## About this exercise
The reply should hold only the lines below from the one with "Task: Click the smiley" to the end, each copied exactly.

[[ Data for analysis, beginning ]]

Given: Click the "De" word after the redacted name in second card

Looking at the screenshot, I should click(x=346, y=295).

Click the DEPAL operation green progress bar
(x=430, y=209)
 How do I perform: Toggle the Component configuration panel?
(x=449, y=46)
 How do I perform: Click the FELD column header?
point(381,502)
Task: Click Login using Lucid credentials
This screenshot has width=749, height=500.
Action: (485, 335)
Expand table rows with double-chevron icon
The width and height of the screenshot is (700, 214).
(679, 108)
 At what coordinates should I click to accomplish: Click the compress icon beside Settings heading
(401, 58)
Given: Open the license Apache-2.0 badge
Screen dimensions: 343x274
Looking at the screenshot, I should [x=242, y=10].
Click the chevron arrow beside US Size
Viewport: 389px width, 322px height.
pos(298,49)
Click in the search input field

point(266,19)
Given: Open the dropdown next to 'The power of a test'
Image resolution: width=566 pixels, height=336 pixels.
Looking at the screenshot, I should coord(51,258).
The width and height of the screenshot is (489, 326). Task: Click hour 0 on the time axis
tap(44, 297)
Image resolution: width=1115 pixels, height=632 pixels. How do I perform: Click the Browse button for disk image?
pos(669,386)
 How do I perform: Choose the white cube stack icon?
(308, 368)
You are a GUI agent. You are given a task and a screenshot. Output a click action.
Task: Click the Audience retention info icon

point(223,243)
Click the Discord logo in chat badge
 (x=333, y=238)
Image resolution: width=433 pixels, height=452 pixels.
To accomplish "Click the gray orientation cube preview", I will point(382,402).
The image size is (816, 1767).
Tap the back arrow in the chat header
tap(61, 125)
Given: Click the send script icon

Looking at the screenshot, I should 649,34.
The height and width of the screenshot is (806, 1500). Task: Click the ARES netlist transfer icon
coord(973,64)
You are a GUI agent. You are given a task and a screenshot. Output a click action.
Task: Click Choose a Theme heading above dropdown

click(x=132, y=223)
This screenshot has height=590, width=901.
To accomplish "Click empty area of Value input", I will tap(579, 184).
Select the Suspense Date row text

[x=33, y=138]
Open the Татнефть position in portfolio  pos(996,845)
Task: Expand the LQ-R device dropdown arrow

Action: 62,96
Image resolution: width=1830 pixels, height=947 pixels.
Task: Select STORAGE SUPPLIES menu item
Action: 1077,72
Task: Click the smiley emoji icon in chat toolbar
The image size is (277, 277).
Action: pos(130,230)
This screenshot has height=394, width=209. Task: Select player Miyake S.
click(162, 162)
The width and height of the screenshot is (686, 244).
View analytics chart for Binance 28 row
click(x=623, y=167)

[[ Data for analysis, end ]]

## Task response
Task: Click the smiley emoji icon in chat toolbar
The image size is (277, 277).
Action: pos(130,230)
This screenshot has height=394, width=209. Task: Select player Miyake S.
click(162, 162)
The width and height of the screenshot is (686, 244).
View analytics chart for Binance 28 row
click(x=623, y=167)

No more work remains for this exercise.